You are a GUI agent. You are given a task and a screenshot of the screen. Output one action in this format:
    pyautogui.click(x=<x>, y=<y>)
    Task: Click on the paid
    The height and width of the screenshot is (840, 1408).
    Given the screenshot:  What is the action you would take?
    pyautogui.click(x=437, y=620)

• The request: Copy the records above word for word, keeping every line, space, and line break unchanged.

• Response to the task:
You are a GUI agent. You are given a task and a screenshot of the screen. Output one action in this format:
    pyautogui.click(x=<x>, y=<y>)
    Task: Click on the paid
    The height and width of the screenshot is (840, 1408).
    Given the screenshot:  What is the action you would take?
    pyautogui.click(x=437, y=620)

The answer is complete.